El Fondo Monetario Internacional (FMI) celebró el martes la recuperación de la economía costarricense pero exhortó a sus autoridades a restringir la política fiscal y buscar un tipo de cambio más flexible, al culminar la evaluación anual del país centroamericano.

El FMI proyectó que el producto interno bruto (PIB) crezca 4,3% en 2011 y 4,5% en el mediano plazo, y que la inflación supere este año el 7% empujada por el aumento en los precios mundiales de las materias primas y el impacto proveniente de una reforma tributaria, cuya aprobación legislativa se espera para el segundo trimestre del año.

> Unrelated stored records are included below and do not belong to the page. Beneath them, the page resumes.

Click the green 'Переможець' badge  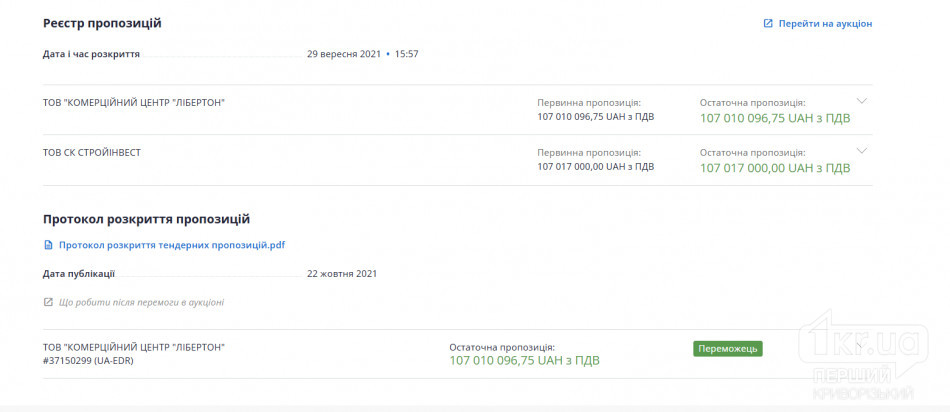(x=728, y=349)
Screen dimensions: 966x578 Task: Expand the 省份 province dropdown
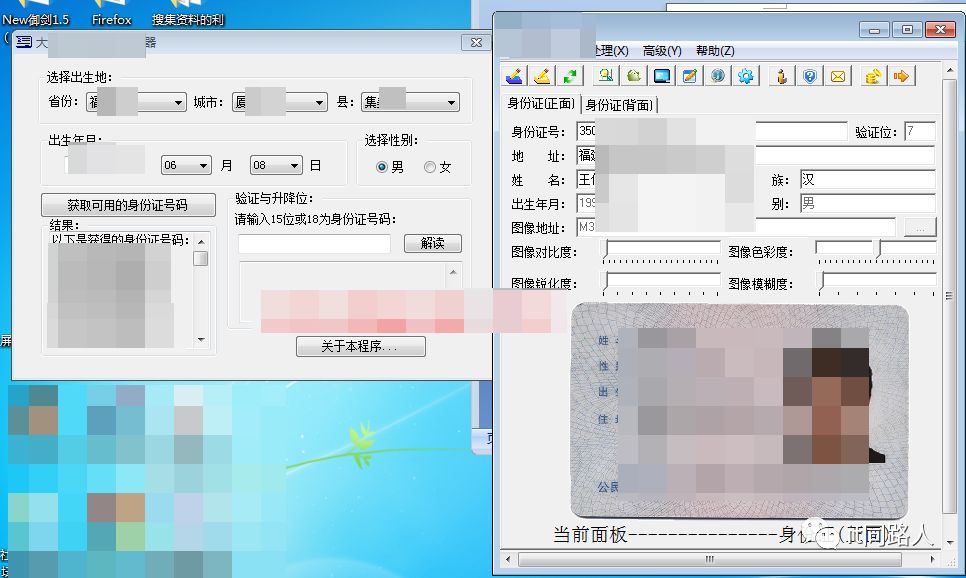pos(179,102)
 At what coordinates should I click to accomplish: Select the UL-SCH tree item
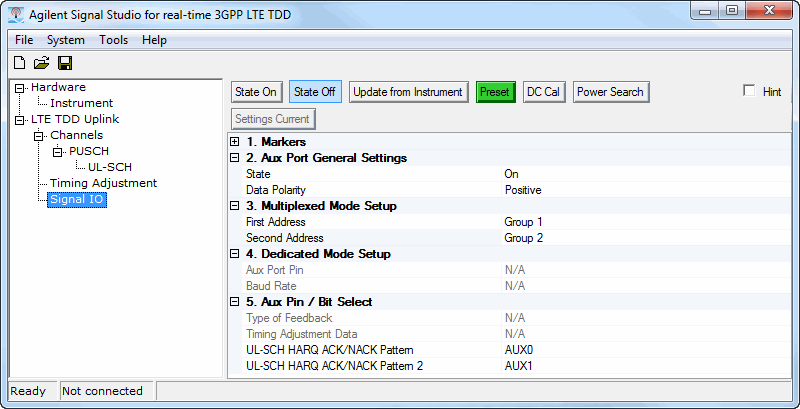110,167
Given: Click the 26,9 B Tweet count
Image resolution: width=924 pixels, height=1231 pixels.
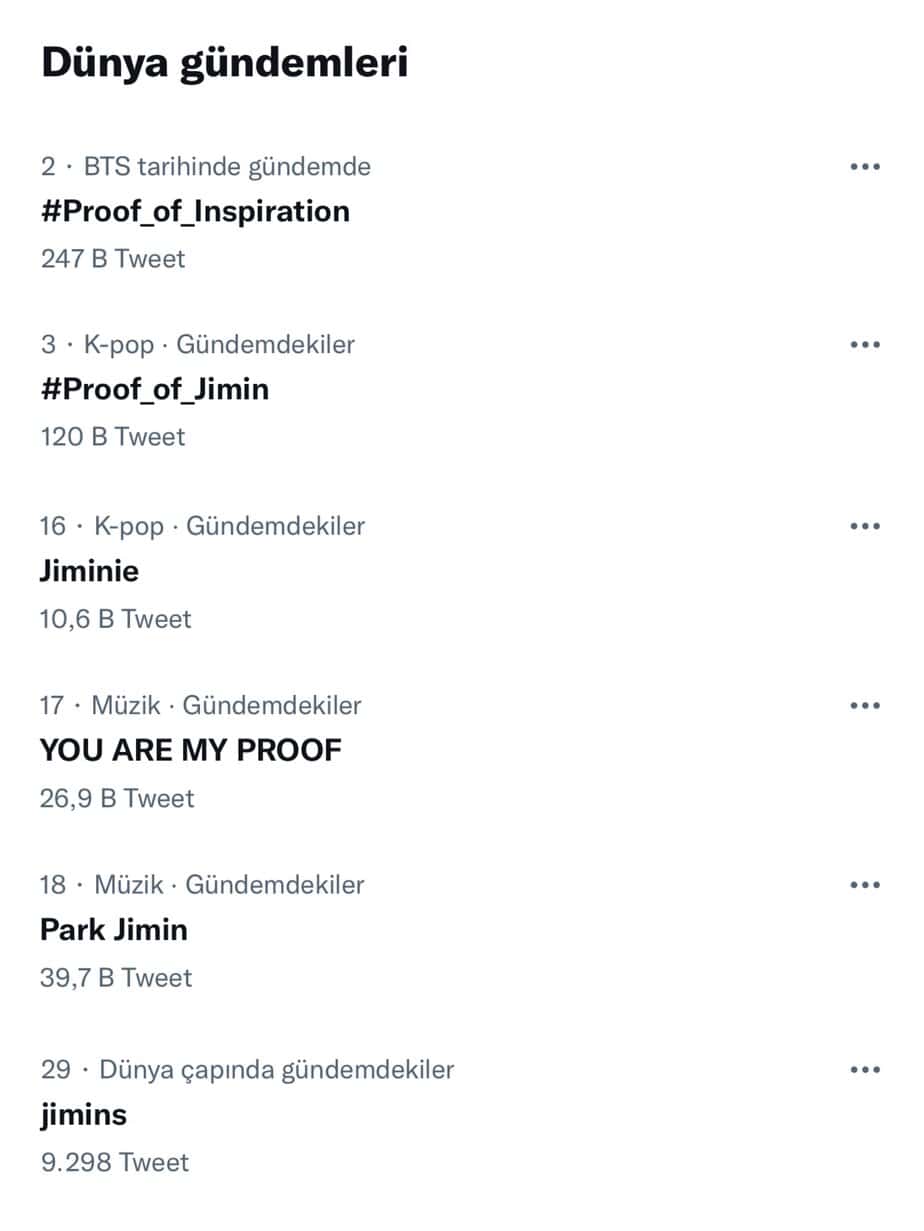Looking at the screenshot, I should 117,798.
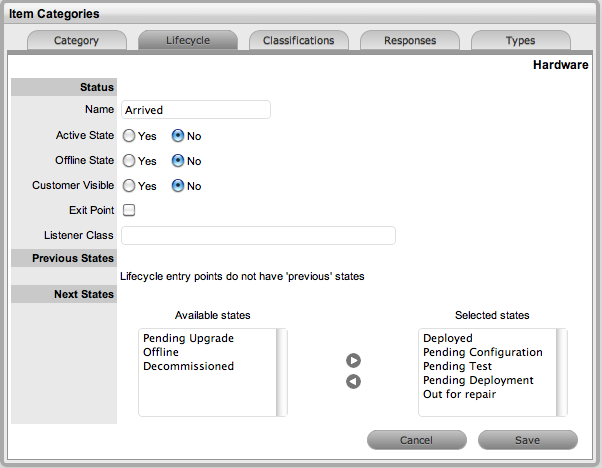Image resolution: width=602 pixels, height=468 pixels.
Task: Switch to the Category tab
Action: pyautogui.click(x=77, y=41)
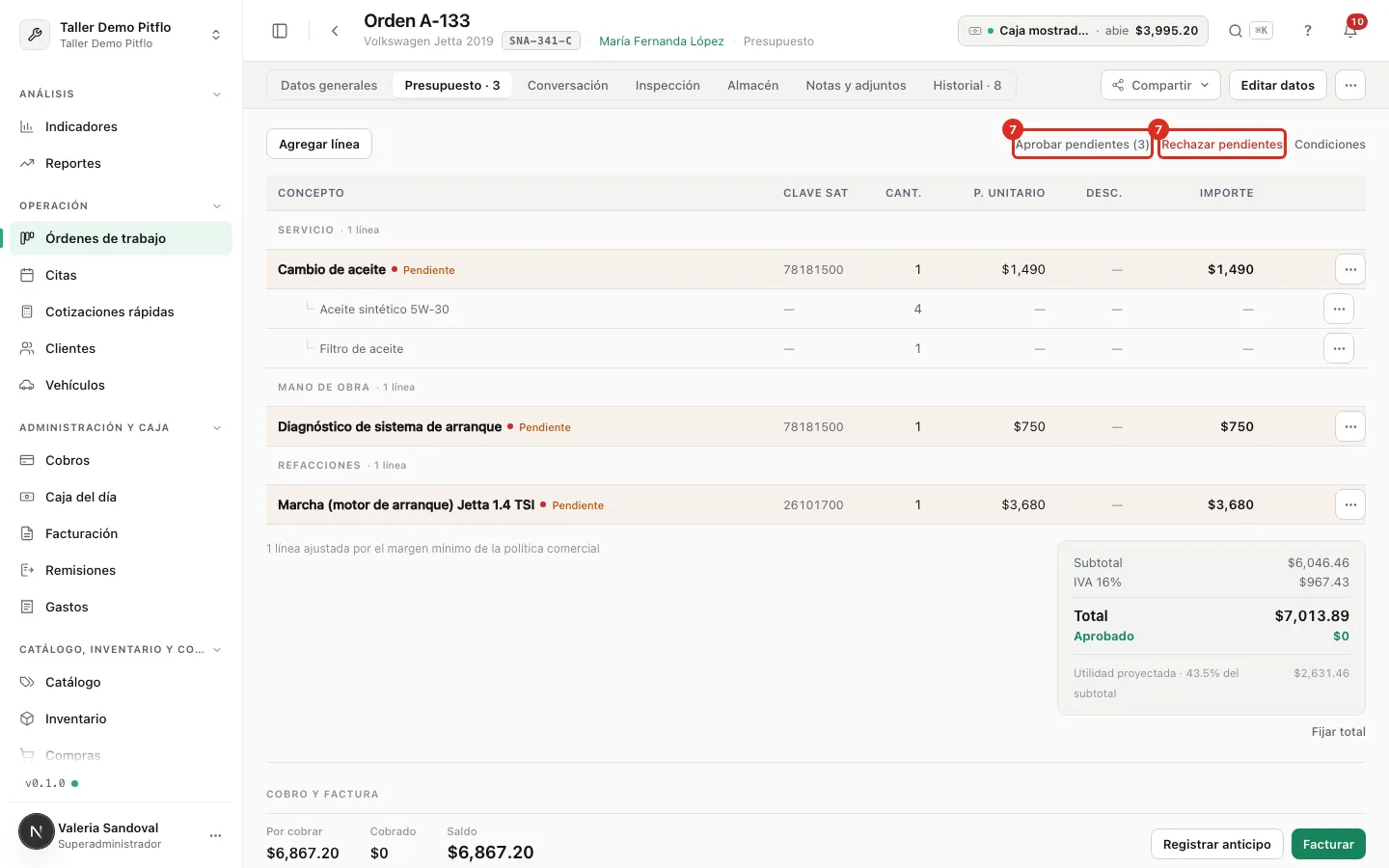Open user menu dots beside Valeria Sandoval

215,835
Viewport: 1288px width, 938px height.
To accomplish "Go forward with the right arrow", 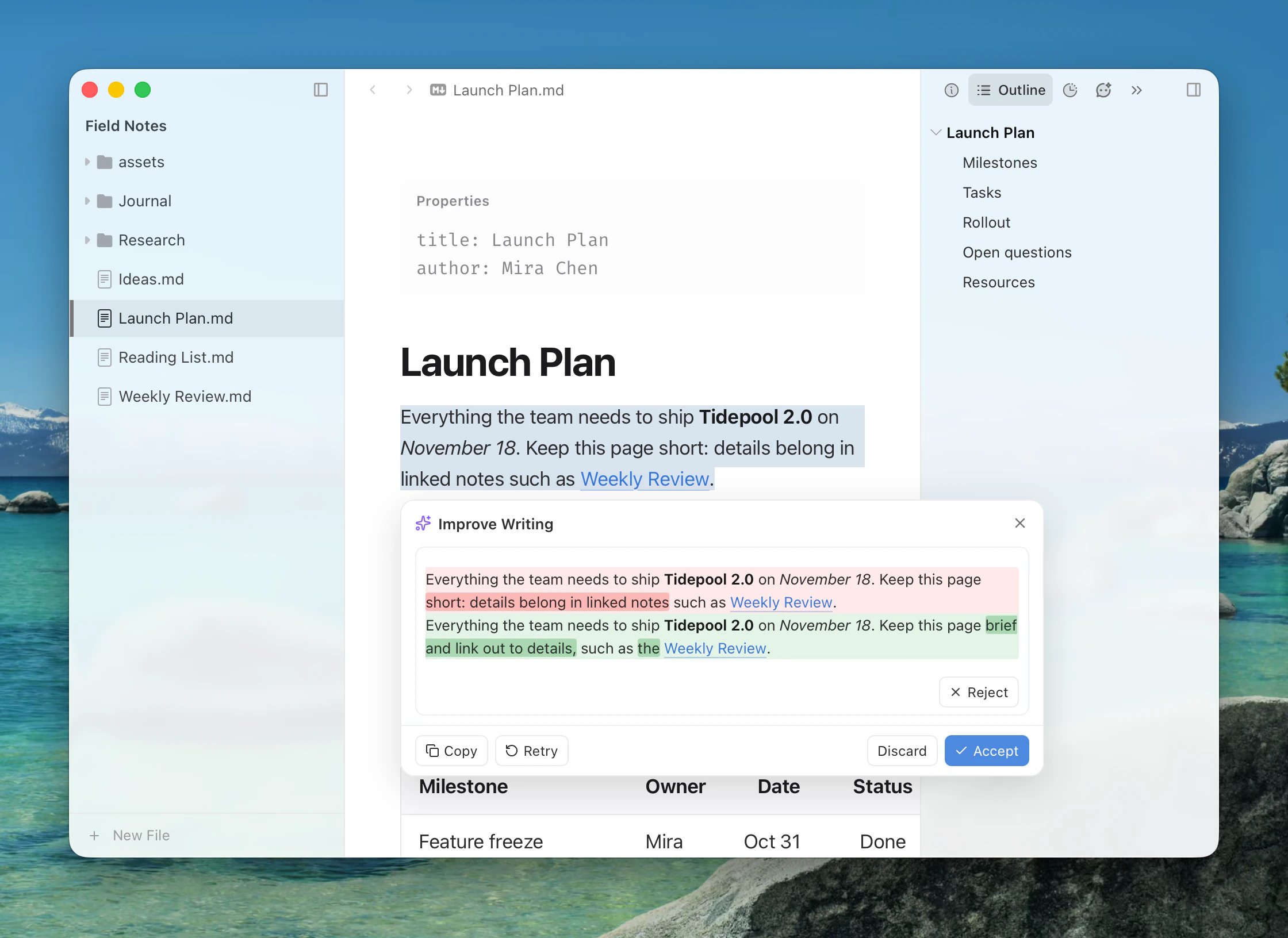I will [409, 90].
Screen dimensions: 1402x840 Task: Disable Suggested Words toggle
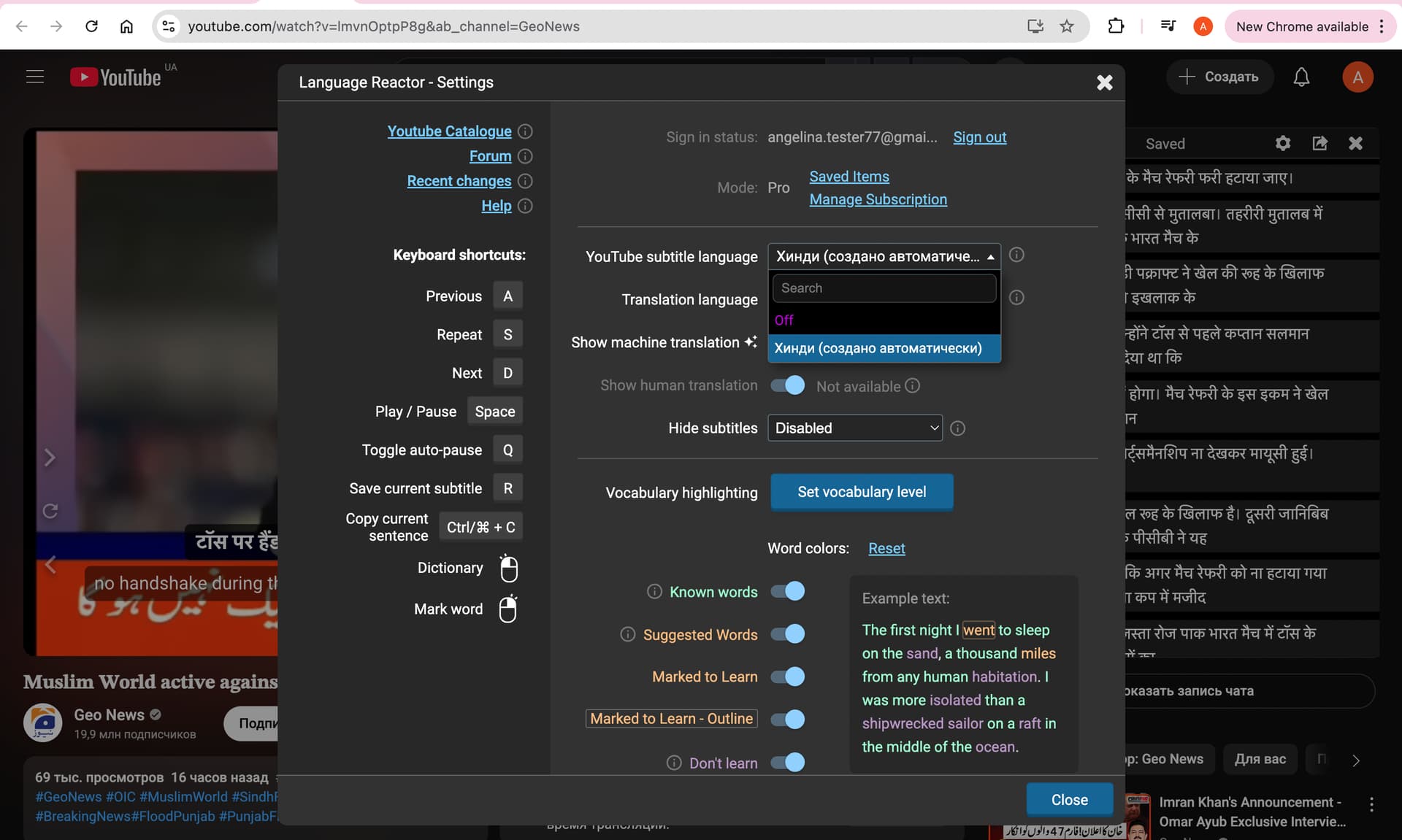(788, 634)
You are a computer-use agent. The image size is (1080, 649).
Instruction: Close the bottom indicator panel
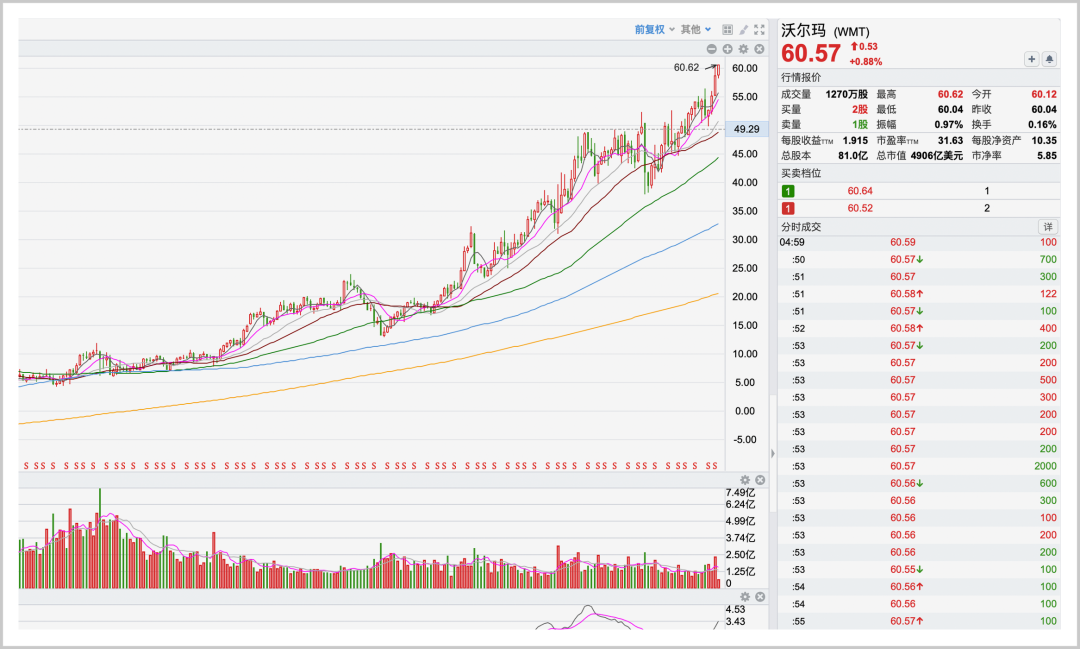(x=759, y=597)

Aunque las perspectivas económicas generales son positivas para Costa Rica, el FMI advirtió de algunos riesgos a la baja causados por el aumento de los precios mundiales de las materias primas y la abundante liquidez global, que plantean riesgos a las perspectivas de inflación y a la política macroeconómica en general.

El FMI dijo en un comunicado de prensa que el déficit del sector público aumentó a 5,5% del PIB en 2010 respecto al 4% del 2009, y que la deuda del sector público alcanzó a finales de 2010 el 39,4% del PIB.

El directorio de FMI expresó su beneplácito de que un acuerdo Stand-By precautorio alcanzado en 2009-10 haya permitido a Costa Rica apoyar su estabilidad macroeconómica durante el período de turbulencia financiera global, pero notaron un deterioro en la posición fiscal debido a la adopción de medidas de gasto de naturaleza permanente, en lugar de temporal, y a un avance limitado en la aplicación de reformas estructurales.

Cada año, un equipo de funcionarios del FMI suele visitar a los países miembros para recoger información económica y financiera y examinar con las autoridades nacionales la evolución y las políticas económicas.